▸ EXTRACTED TEXT

____________________

But how do you go about meeting the problems and working toward solutions? The Surgeon General’s Advisory on Protecting Youth Mental Health outlines a series of recommendations and they rely heavily on empowering youth and families, ensuring access to mental health care, supporting education, community and childcare settings, and expanding the early childhood and education workforce.
ON THE FRONT LINES WITH KIDS
“We are completely in support of the Surgeon General’s goals, as they align with our priorities, as well,” said The Children’s Guild President and CEO Jenny Livelli.
It’s critical to have services available to meet kids where they are, whether a clinic- or school-based program. The Children’s Guild operates seven schools in Maryland and the District of Columbia that all provide free mental health services to students. An Outpatient Mental Health Clinic serves more than 80 additional public schools across Maryland. Clinicians specialize in working with children and families and are trained in trauma-informed treatment.
“By being right in the school for kids, we are reducing barriers to access,” says Jillian Szczepaniak-Gillece, Children’s Guild Director of Behavioral Health Services. “We want to help each young person and their family learn skills to address interpersonal, social, emotional, and academic challenges. We work with caregivers, families, school staff, and other involved agencies to provide individualized treatment that is strength-based, trauma-informed, and evidence-based.”
MEETING THE NEEDS OF CHILDREN, FAMILIES, AND COMMUNITIES
One key to improving mental health is making support accessible. So, The Children’s Guild services include psychiatric services, counseling, and school-based behavioral health. More than 1,400 children are positively impacted by their programs and services today.
Mental health conditions can be shaped by many factors. Genes and brain chemistry play a role. So does environment, such as life experiences and neighborhood conditions. Relationships with family and friends are important. There are also many social forces. Young people see messages daily through social media and popular culture that erode their feelings of self-worth. To face these challenges and others, The Children’s Guild offers a continuum of care founded in Transformation Education.
A PIONEERING FORCE IN EDUCATION
Transformation Education engages every student, fosters achievement, growth, and independence to the greatest extent possible, and gives experiences that meet the needs of every learner and help them thrive.
The 8 Pillars of The Children’s Guild Transformation Education philosophy include:
- Value-Infused Culture – blending specific values throughout all aspects of our people, systems, environment, and curriculum.
- Focus on Well-Being – mindfulness exercise, positive relationships with adults, and the development of self-regulation strategies.
- Enriched Environments & Experiences – using physical environments to stimulate the intellect, excite the senses, and touch the emotions.
- Brain Literacy – teaching students how the brain learns.
- Behavioral Motivation Continuum – individualized, meaningful learning experiences before, during, and after behavioral incidents to help kids develop self-regulation.
- Arts Enhancement – opportunities to experience performing arts, visual arts, and music.
- Community Influence – introducing kids to community projects and advocacy so they can contribute their voice.
- Ownership Mindset – skills to approach problems, recognize contributions, take responsibility, and implement solutions.
ORGANIZATIONS LIKE THE CHILDREN’S GUILD ARE MORE IMPORTANT THAN EVER
Emerging from April’s School Counseling Month—as well as the past two years of COVID—it’s apparent the national focus on mental health is even more critical. “We need to build the foundation for healthier, more fulfilled, and more resilient youth, and The Children’s Guild is making that happen in the greater metro area around the Nation’s Capital,” said Livelli.
“We touch families and lives in meaningful, often highly impactful ways. That commitment has become even more critical in our complex world.”

____________________

▸ MATERIAL SUPPLIED
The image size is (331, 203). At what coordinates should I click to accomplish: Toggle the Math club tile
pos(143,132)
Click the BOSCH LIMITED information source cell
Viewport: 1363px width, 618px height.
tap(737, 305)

____________________

▸ USING THE INFORMATION
- a) Using the text on youth mental health, please explain in one to three sentences why The Children's Guild provides its mental health services right in schools.
- b) According to the text on youth mental health, how many schools does The Children's Guild operate, and where?

▸ ANSWER SET
- a) Being in the school reduces barriers to access for kids. This fits the text's point that one key to improving mental health is making support accessible, and that services should meet kids where they are.

- b) Seven schools, in Maryland and the District of Columbia.